## Document passage
To carry out our bibliometric analysis work in this article for the selected topic “Data congestion in vehicular Ad hoc Networks,” we used a software tool known as VOSviewer to visualize the bibliographic networks, as it is very complicated to give an exact count for publications, journals, conferences, citations, and many more aspects accurately, and even it is not user-friendly to understand how the total count has been measured and obtained. From this perspective, this is a convenient tool that can be used by the researchers. However, when it comes to visualizing some aspects such as publication count, displaying the relationship among different authors, showing the frequently used keywords by the authors, illustrating the relationship among different research contributing countries, and many more, it is one of the commonly used software tool by the researchers.

To generate bibliometric visualization analysis using the software tool VOSviewer, we follow the six steps listed below [75, 79]:

  1. 1.

    Start by creating a map based on the bibliographic data.

  2. 2.

    Upload the Scopus file that has been downloaded from the Scopus database.

  3. 3.

    Allow VOSviewer to read the uploaded Scopus file, it might take a few seconds to successfully read the file.

## Dataset content
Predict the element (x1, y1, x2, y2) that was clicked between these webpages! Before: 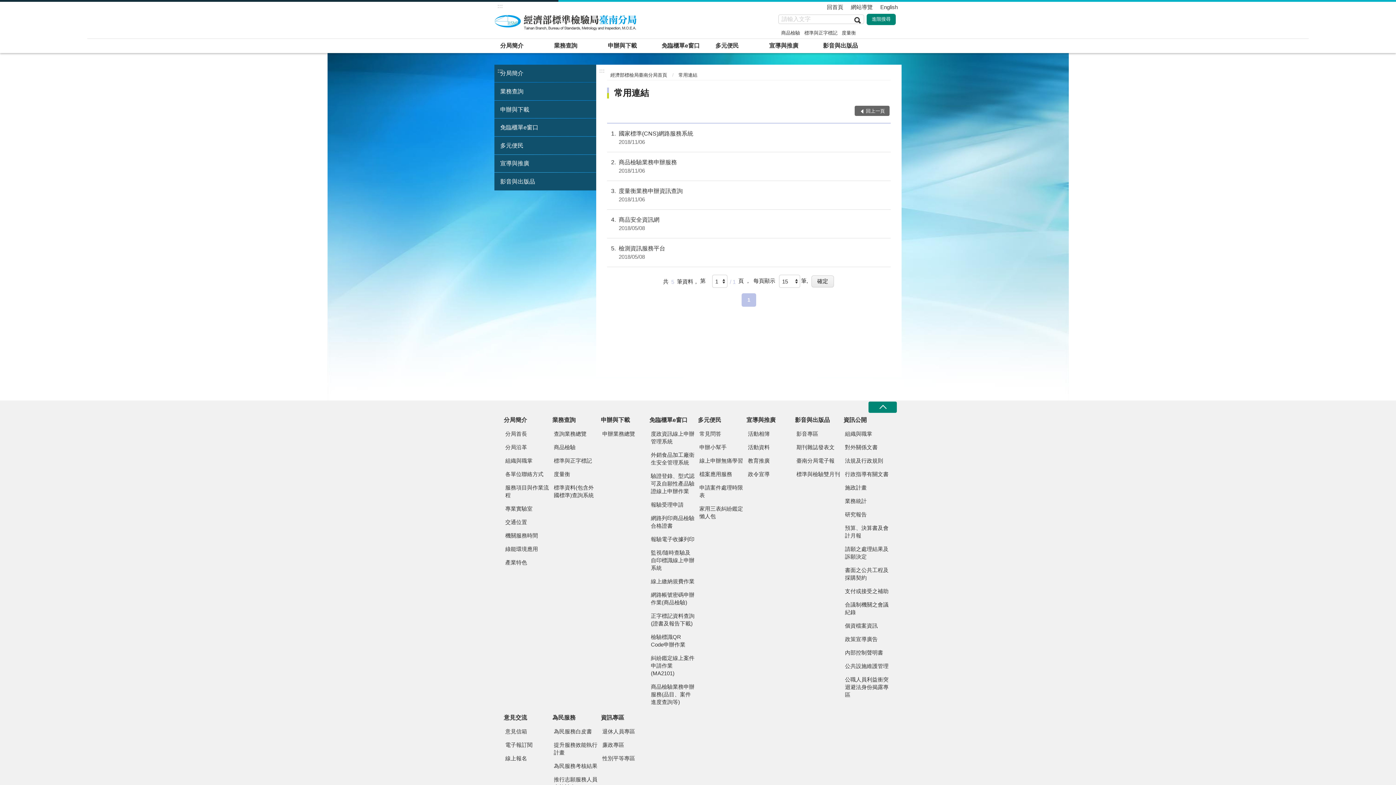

## Exercise set
**a.** According to the VOSviewer passage, what file is uploaded in the second step?
**b.** Reproduce the part of the VOSviewer passage starting with "To generate bibliometric" and going on through "the Scopus database.".
**c.** Condense the paragraph of the VOSviewer passage that begins "To carry out our bibliometric analysis" into a shorter version that keeps its main facts.

## Solutions by task
**a.** The Scopus file that has been downloaded from the Scopus database.

**b.**
To generate bibliometric visualization analysis using the software tool VOSviewer, we follow the six steps listed below [75, 79]:

  1. 1.

    Start by creating a map based on the bibliographic data.

  2. 2.

    Upload the Scopus file that has been downloaded from the Scopus database.

**c.** For a bibliometric analysis of "Data congestion in vehicular Ad hoc Networks," the authors used VOSviewer to visualize bibliographic networks. They chose it because accurately counting publications, journals, conferences, citations and other aspects is very complicated, and it is hard to understand how such totals are measured. VOSviewer is convenient for researchers. It is commonly used to visualize publication counts, relationships among authors, frequently used keywords, and relationships among contributing countries.